DOCUMENT PASSAGE START

Two Bayh bills enacted

U.S. Sen. Evan Bayh, D-Ind., announced that Congress has passed his legislation to increase long-term care options for seniors and the disabled.

According to a statement released on Thursday, the long-term care legislation was included as part of the spending reconciliation conference agreement, which now awaits the President’s signature. “Although Sen. Bayh voted against the agreement in the Senate because it contains significant cuts to key health, education, and social programs that provide critical services to many American families,” the statement said, “he has worked for years to improve the availability and affordability of long-term care services.”

“It is essential that we provide long-term care options that help hard-working Americans protect themselves from losing their savings to pay for long-term care,” Bayh said. “I have serious reservations about this spending bill, but I am happy to announce my bipartisan plan for long-term care. It will provide better care options and financial security to many seniors as they get older, while at the same time helping states control their health care costs.”

Bayh’s legislation would give Americans the opportunity to purchase insurance to protect a certain amount of their savings and possessions in the event they exhausted their ability to pay for long-term care and needed Medicaid to pay for their services. The legislation would offer “significant savings to states,” the statement said, “because seniors with long-term care insurance are less likely to access Medicaid dollars to pay for their care.”

DOCUMENT PASSAGE END
STUDY MATERIAL START

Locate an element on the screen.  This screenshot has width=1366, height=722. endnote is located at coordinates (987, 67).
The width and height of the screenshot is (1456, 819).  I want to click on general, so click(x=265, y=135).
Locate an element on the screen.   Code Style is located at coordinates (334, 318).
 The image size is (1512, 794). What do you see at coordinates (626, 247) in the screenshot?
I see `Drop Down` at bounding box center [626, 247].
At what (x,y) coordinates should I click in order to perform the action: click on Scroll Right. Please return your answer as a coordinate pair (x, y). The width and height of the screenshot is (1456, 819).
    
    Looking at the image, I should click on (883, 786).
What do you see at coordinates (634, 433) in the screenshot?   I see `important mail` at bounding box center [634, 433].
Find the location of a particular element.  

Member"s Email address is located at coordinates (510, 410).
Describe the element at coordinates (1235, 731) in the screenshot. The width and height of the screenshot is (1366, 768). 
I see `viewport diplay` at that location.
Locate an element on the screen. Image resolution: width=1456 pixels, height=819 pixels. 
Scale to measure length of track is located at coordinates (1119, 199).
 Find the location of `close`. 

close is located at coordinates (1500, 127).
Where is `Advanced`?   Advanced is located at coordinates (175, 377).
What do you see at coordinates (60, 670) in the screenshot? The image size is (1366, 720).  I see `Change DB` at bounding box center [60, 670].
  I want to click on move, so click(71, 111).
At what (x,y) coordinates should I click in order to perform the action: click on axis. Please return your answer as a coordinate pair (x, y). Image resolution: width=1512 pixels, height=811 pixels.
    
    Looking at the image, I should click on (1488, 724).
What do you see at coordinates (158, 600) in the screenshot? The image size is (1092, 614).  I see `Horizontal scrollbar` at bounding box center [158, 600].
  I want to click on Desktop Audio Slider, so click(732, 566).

STUDY MATERIAL END

:: YOUR INSTRUCTIONS ::
Reproduce the portion of the article on Bayh's long-term care legislation starting with "Two Bayh bills" and going on through "and the disabled.". The listing has no connection to the article on Bayh's long-term care legislation.

:: EXERCISE RESULT ::
Two Bayh bills enacted

U.S. Sen. Evan Bayh, D-Ind., announced that Congress has passed his legislation to increase long-term care options for seniors and the disabled.